Individuals with kidney failure are at increased risk of cardiovascular events, as well as infections and malignancies, but the associated immunological abnormalities are unclear. We hypothesized that the uremic milieu triggers a chronic inflammatory state that, while accelerating atherosclerosis, promotes T cell exhaustion, impairing effective clearance of pathogens and tumor cells. Clinical and demographic data were collected from 78 patients with chronic kidney disease (CKD) (n = 42) or end-stage kidney disease (ESKD) (n = 36) and from 18 healthy controls (HC). Serum cytokines were analyzed by Luminex. Immunophenotype of T cells was performed by flow cytometry on peripheral blood mononuclear cells. ESKD patients had significantly higher serum levels of IFN-γ, TNF-α, sCD40L, GM-CSF, IL-4, IL-8, MCP-1, and MIP-1β than CKD and HC. After mitogen stimulation, both CD4(+) and CD8(+) T cells in ESKD group demonstrated a pro-inflammatory phenotype with increased IFN-γ and TNF-α, whereas both CKD and ESKD patients had higher IL-2 levels. CKD and ESKD were associated with increased frequency of exhausted CD4(+) T cells (CD4(+)KLRG1(+)PD1(+)CD57(−)) and CD8(+) T cells (CD8(+)KLRG1(+)PD1(+)CD57(−)), as well as anergic CD4(+) T cells (CD4(+)KLRG1(−)PD1(+)CD57(−)) and CD8(+) T cells (CD8(+)KLRG1(−)PD1(+)CD57(−)).
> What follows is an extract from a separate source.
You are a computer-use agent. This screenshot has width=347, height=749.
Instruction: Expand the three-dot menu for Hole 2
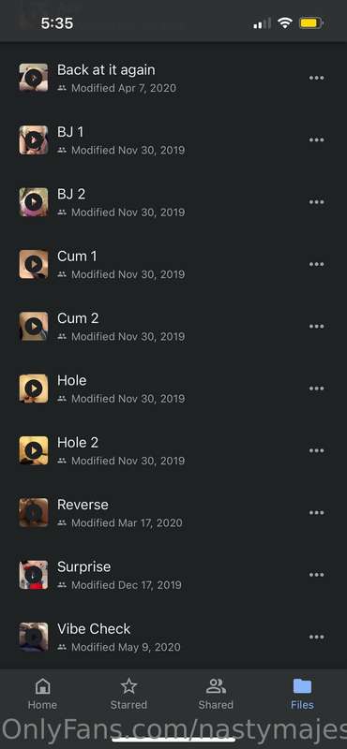[x=316, y=450]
Although total percentage of follicular helper T cell (T(FH)) was similar amongst groups, ESKD had reduced frequency of T(FH1) (CCR6(−)CXCR3(+)CXCR5(+)PD1(+)CD4(+)CD8(−)), but increased T(FH2) (CCR6(−)CXCR3(−)CXCR5(+)PD1(+)CD4(+)CD8(−)), and plasmablasts (CD3(−)CD56(−)CD19(+)CD27(high)CD38(high)CD138(−)). In conclusion, kidney failure is associated with pro-inflammatory markers, exhausted T cell phenotype, and upregulated T(FH2), especially in ESKD. These immunological changes may account, at least in part, for the increased cardiovascular risk in these patients and their susceptibility to infections and malignancies.